### Consignes
Selon l'extrait fourni, dans quelle langue le message du Rabbi était-il écrit ?

### Extrait fourni
Après que j’ai donné mon papier, on me fit patienter dans une antichambre et on me dit d’attendre. Dix minutes plus tard, un secrétaire me tendit une enveloppe fermée avec la recommandation du Rabbi de ne l’ouvrir qu’une fois que je serais rentré à la maison. Bien que dévoré de curiosité, je n’ouvris l’enveloppe qu’à mon arrivée chez moi.
Le message du Rabbi était écrit clairement, en yiddish. A partir du moment où j’embarquerais pour l’Europe, je devais chaque jour prier avec mon Talit et mes Téfilines et les protéger durant toute ma carrière militaire. Le Rabbi m’assurait que le Talit et les Téfilines me protégeraient et me permettraient de rentrer sain et sauf chez moi.
Mon Talit et mes Téfilines étaient enveloppés dans un simple sac de velours noir, avec une étoile de David brodée en fil d’or dans le coin supérieur gauche. Mon prénom hébraïque, Eliézer Ben Arié Leib était écrit en fil d’or dans le coin droit. Quand je ne l’utilisais pas, le sac en velours était introduit dans un sac en cuir, imperméable à l’eau, suspendu à un crochet à l’intérieur d’un tank.
Chaque matin, je me levais encore plus tôt que mes camarades G.I. pour prier. Les jours de pluie, je priai à l’intérieur du tank. Nul autre que moi n’avait le droit de toucher le sac en velours.

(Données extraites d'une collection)
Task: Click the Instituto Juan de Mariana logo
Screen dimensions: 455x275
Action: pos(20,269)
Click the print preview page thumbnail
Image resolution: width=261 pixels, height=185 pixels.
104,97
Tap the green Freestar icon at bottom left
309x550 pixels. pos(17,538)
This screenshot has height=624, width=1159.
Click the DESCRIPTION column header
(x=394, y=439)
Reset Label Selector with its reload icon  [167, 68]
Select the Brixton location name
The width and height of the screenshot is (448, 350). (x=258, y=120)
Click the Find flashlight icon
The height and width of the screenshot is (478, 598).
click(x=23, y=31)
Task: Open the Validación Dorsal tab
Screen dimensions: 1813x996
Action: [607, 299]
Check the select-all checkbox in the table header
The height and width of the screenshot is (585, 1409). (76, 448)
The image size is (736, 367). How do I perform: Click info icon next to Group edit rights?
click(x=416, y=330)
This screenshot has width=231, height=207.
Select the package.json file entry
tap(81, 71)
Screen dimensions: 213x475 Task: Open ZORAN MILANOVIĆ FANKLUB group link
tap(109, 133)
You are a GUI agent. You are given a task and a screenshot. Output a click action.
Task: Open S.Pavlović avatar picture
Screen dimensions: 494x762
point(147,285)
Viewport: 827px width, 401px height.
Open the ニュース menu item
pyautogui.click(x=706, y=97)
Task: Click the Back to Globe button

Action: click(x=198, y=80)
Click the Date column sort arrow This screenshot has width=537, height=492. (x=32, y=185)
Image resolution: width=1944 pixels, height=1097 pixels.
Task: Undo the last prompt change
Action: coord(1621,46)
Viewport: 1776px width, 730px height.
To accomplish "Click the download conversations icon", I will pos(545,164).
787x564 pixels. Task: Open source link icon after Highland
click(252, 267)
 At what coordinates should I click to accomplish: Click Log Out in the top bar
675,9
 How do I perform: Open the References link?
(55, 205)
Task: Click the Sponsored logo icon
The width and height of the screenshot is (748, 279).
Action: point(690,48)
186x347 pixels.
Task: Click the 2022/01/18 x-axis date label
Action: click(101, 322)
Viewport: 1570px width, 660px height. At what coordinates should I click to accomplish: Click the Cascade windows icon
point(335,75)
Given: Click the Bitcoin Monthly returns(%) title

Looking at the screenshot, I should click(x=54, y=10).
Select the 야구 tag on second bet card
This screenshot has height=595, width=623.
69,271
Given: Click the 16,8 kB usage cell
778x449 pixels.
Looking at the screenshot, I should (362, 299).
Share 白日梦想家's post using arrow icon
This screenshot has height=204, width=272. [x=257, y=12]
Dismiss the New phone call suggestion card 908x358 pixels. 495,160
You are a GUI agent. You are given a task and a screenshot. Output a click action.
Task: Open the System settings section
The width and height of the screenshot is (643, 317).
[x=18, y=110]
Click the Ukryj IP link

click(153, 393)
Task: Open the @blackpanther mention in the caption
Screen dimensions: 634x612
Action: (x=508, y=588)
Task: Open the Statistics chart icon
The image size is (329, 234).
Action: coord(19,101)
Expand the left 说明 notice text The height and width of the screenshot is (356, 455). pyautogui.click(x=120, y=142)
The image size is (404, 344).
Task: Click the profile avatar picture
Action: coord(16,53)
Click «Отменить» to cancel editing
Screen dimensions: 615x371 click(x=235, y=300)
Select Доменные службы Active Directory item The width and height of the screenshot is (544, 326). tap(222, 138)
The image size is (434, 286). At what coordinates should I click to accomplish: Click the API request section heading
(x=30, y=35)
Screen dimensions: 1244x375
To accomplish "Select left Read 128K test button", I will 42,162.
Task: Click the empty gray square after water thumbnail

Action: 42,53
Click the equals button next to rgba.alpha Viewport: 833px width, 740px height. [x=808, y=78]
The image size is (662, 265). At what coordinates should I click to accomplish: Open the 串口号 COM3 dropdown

### Réponse ci-dessous
Le message du Rabbi était écrit en yiddish.